The Centre’s notification on slaughter cattle trade will undermine multiple businesses. It must go
One must welcome the Union Environment Minister Harsh Vardhan’s statement that the government is “carefully studying” the objections over its new rules on regulation of livestock markets and not making this a “prestige issue”. His government actually should go further and withdraw the May 23 notification that bans sale of cattle and buffaloes meant for slaughter in animal markets across India. Merely clarifying that there is no intention to prohibit bovine slaughter or target the country’s multi-billion dollar meat and leather processing industries isn’t enough. Truth be told, the rules would end up killing not just these two businesses, but even undermine the White Revolution by rendering dairy farming unviable.

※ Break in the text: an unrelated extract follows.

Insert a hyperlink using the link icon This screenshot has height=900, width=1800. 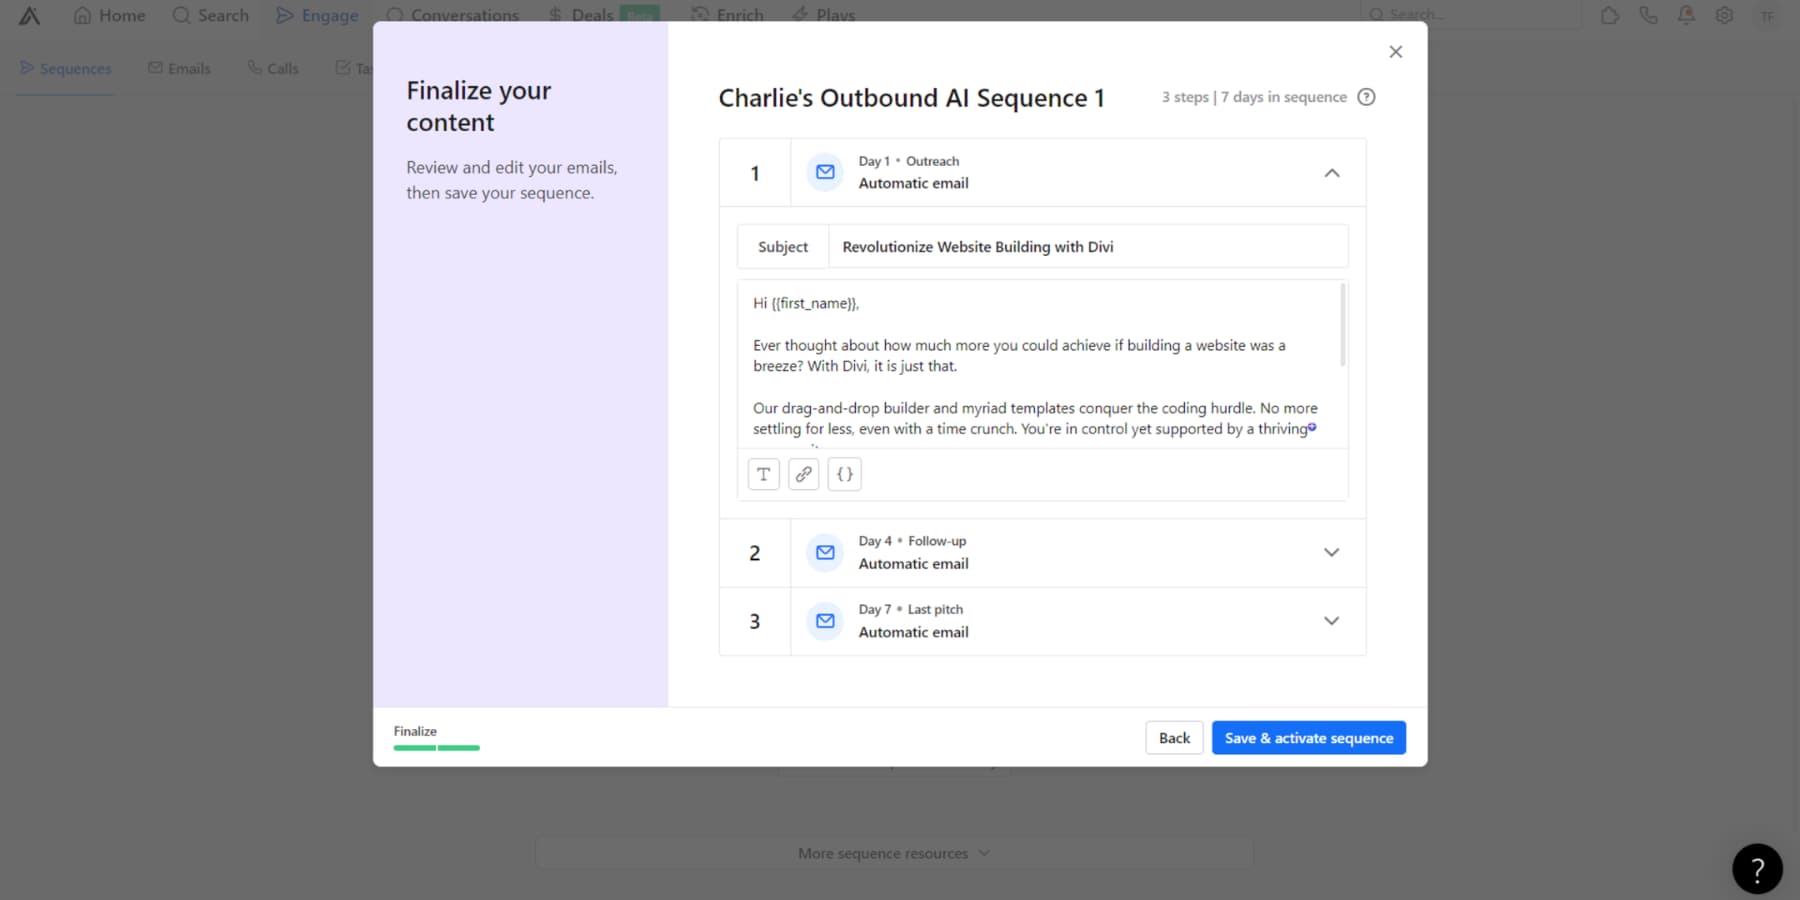click(x=803, y=473)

Those backing the new notification — both within and outside the government — claim that disallowing trade in animals for slaughter in markets will make no difference to abattoirs and meat processors. They can get their bovines straight from the farms, while the livestock markets would deal only in animals meant for milch and agricultural purposes. That logic may sound fine, but it betrays total ignorance of the way animal farming happens in India. In the West, there are distinct categories of “beef cattle” and “dairy cattle” farmers. The animals reared for meat are also typically Aberdeen-Angus cattle, which are different from the regular dairy cow breeds, such as Holstein-Friesian, Jersey and Brown Swiss. In India, the farmer who milks a buffalo till it is about nine years old sells the same animal for slaughter. The buyer is often a trader who aggregates the spent animals from other similar farmers in the area and takes these to the local livestock market. The trader is obviously doing a service by not only paying for the farmers’ unproductive bovines, but also saving them the cost of fodder and labour resources, which can be deployed towards animals that yield milk and incomes.
If markets for spent buffaloes and cattle cease to exist — which is what the Environment Ministry’s rules effectively do — the ultimate victim would be the farmer. The ordinary dairy farmer who may need to dispose of one or two unproductive animals a year has no means to supply these directly to a slaughterhouse. The latter, in turn, cannot economically source from hundreds of scattered individual producers, each selling one or two animals a year (unlike the 5-10 litres of milk they would sell daily that also makes direct procurement a viable proposition). The institution that makes trade in unproductive bovines possible is the market, which brings together the sellers (whether farmers or primary aggregators) and buyers (butchers or agents of slaughterhouses) for these animals on a single platform. The loss to the country from closing down these thousands of markets extends beyond “prestige”.